Input for this task:
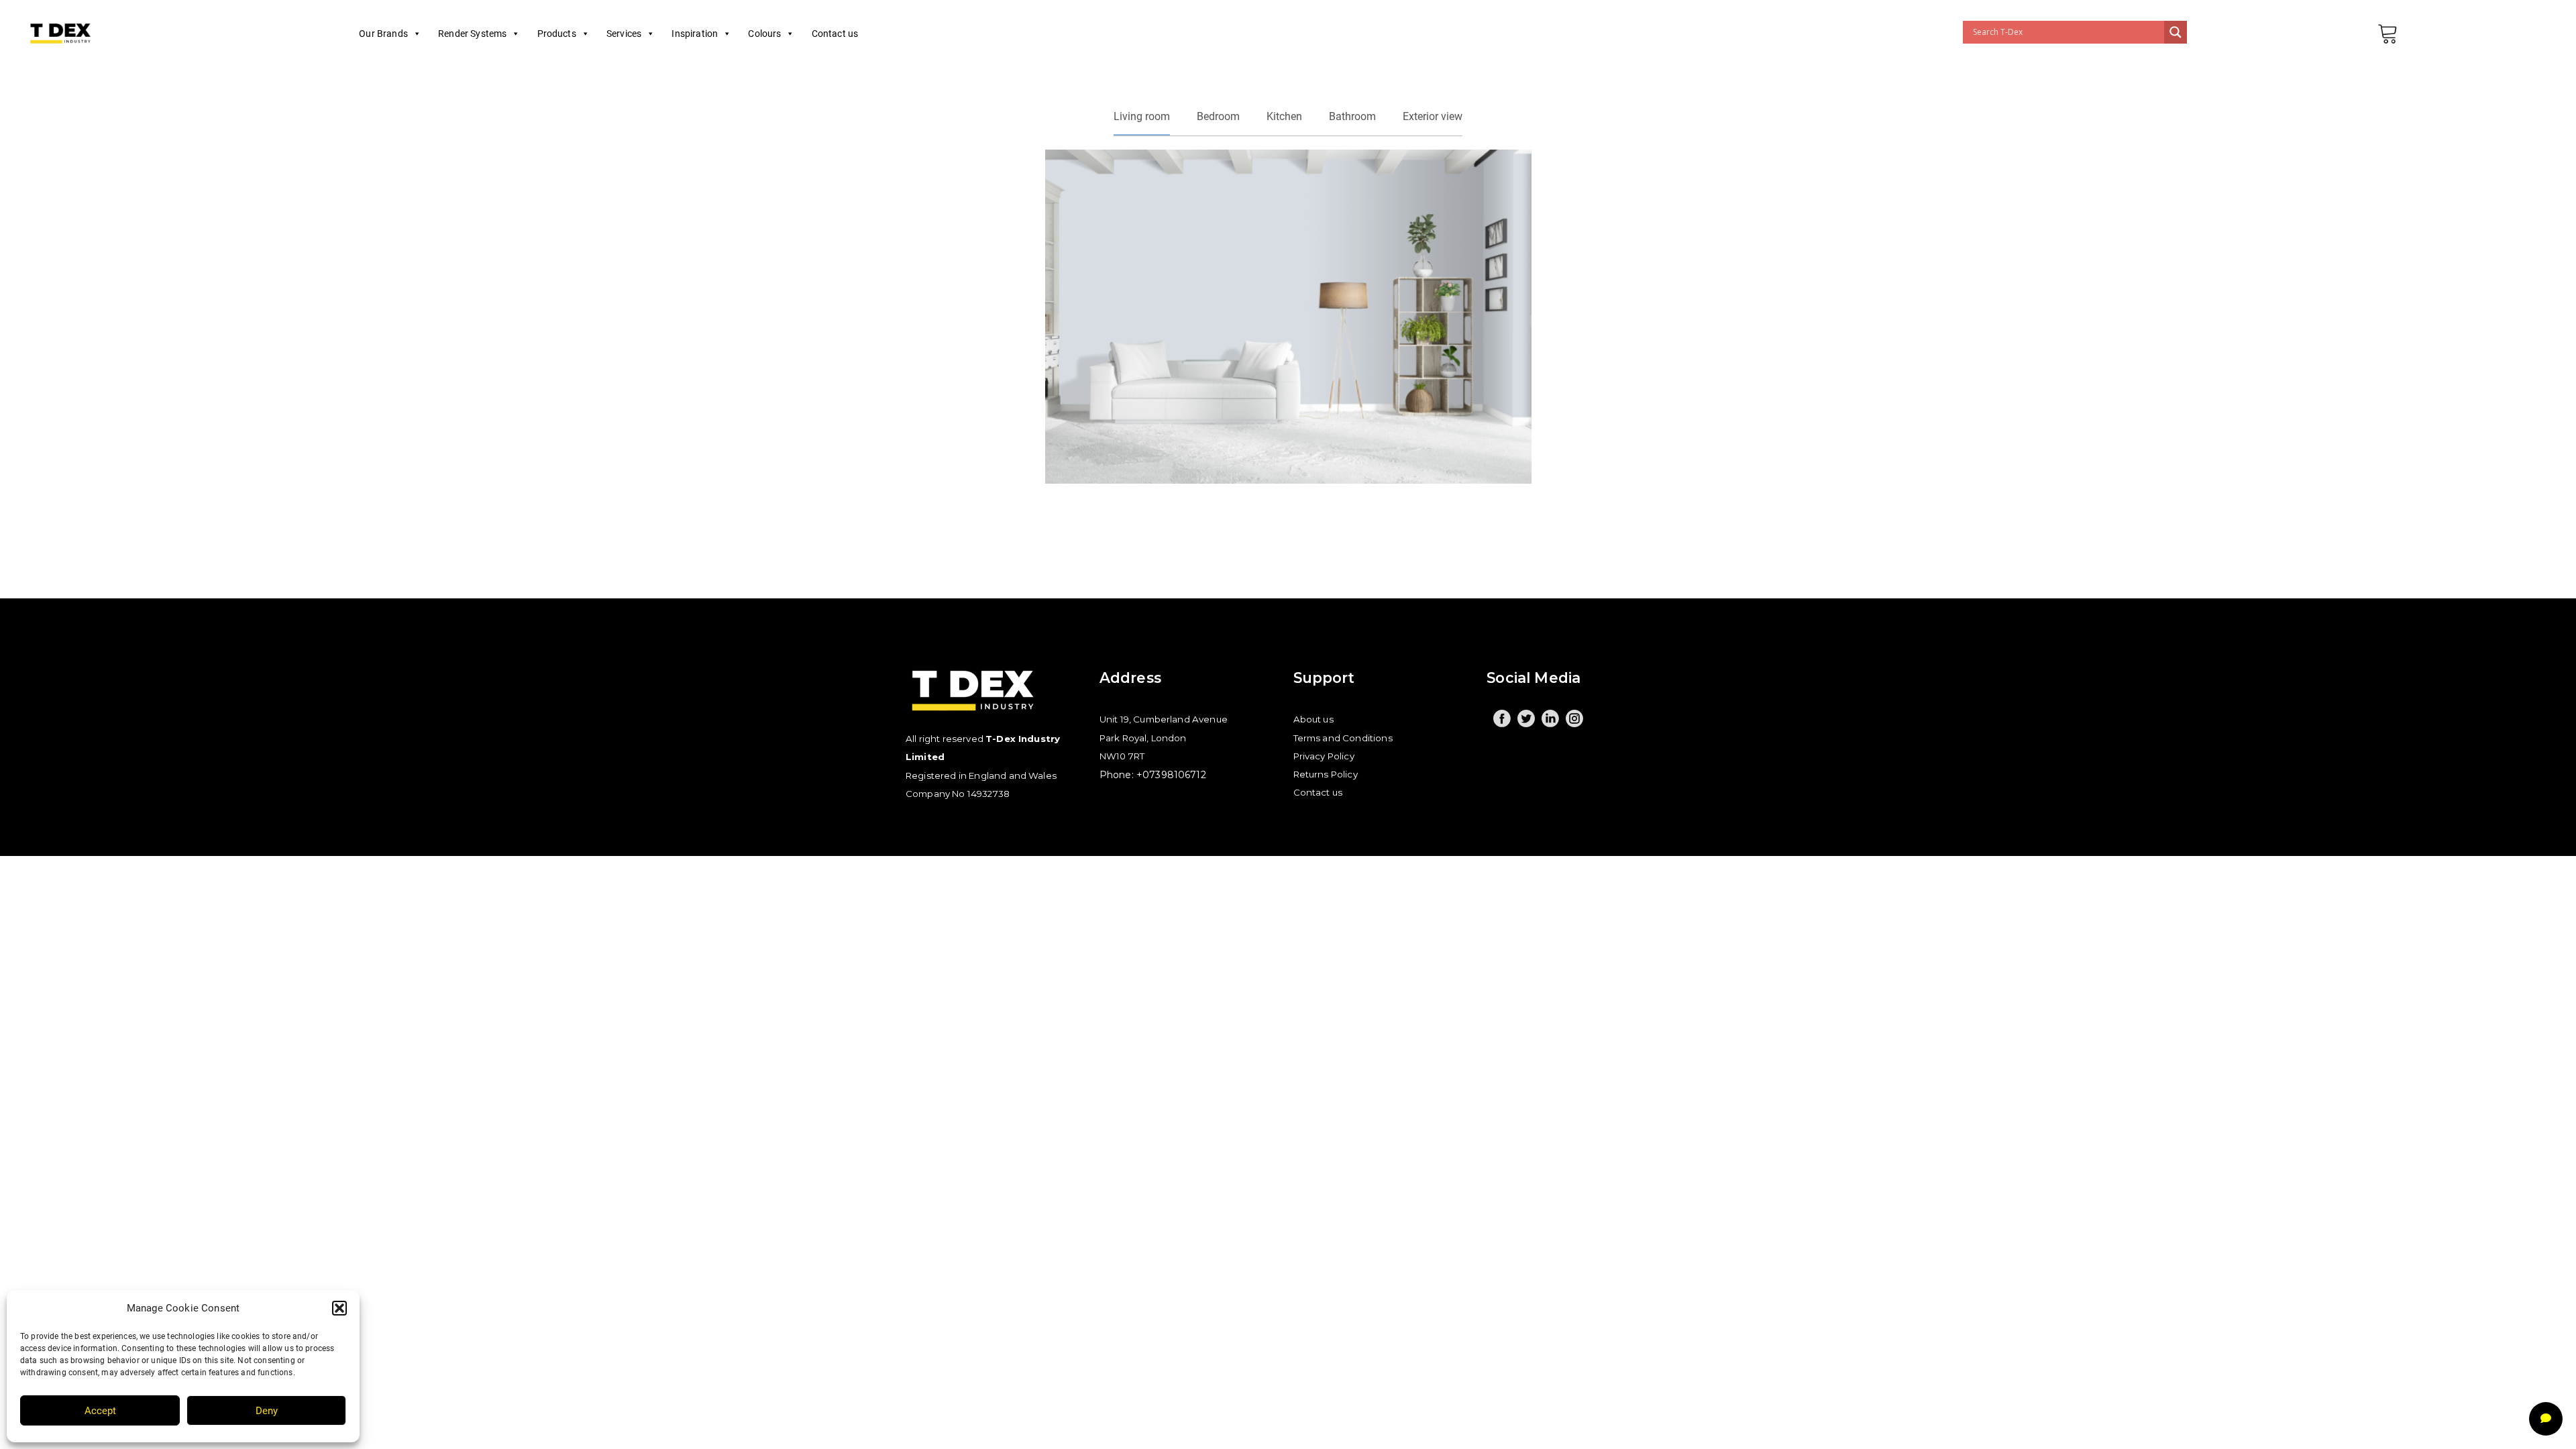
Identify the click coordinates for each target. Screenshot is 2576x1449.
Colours (764, 33)
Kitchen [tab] (1284, 116)
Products (556, 33)
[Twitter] (1526, 718)
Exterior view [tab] (1432, 116)
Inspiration (695, 33)
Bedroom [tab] (1218, 116)
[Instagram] (1574, 718)
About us (1313, 719)
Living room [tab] (1142, 116)
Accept (100, 1411)
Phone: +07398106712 (1152, 775)
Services (623, 33)
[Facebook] (1502, 718)
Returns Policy (1325, 774)
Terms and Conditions (1343, 738)
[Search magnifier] (2175, 32)
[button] (339, 1308)
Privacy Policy (1323, 756)
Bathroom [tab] (1352, 116)
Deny (267, 1411)
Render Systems (472, 33)
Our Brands (383, 33)
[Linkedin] (1550, 718)
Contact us (835, 33)
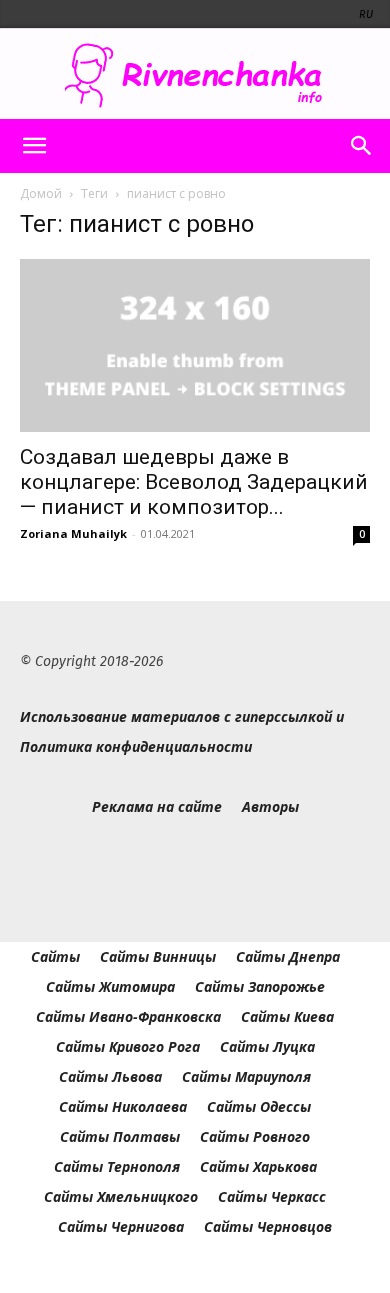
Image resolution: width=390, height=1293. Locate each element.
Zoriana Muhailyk (73, 533)
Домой (41, 193)
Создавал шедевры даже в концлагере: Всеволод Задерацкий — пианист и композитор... (194, 482)
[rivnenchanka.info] (195, 75)
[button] (34, 146)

Exercise directions: The result should be an exact copy of the material, containing no pictures.

Exercise result:
Identify the click coordinates for each target. Screenshot is 2576x1449.
Colours (764, 33)
Kitchen [tab] (1284, 116)
Products (556, 33)
[Twitter] (1526, 718)
Exterior view [tab] (1432, 116)
Inspiration (695, 33)
Bedroom [tab] (1218, 116)
[Instagram] (1574, 718)
About us (1313, 719)
Living room [tab] (1142, 116)
Accept (100, 1411)
Phone: +07398106712 (1152, 775)
Services (623, 33)
[Facebook] (1502, 718)
Returns Policy (1325, 774)
Terms and Conditions (1343, 738)
[Search magnifier] (2175, 32)
[button] (339, 1308)
Privacy Policy (1323, 756)
Bathroom [tab] (1352, 116)
Deny (267, 1411)
Render Systems (472, 33)
Our Brands (383, 33)
[Linkedin] (1550, 718)
Contact us (835, 33)
Image resolution: width=390, height=1293. Locate each element.
Zoriana Muhailyk (73, 533)
Домой (41, 193)
Создавал шедевры даже в концлагере: Всеволод Задерацкий — пианист и композитор... (194, 482)
[rivnenchanka.info] (195, 75)
[button] (34, 146)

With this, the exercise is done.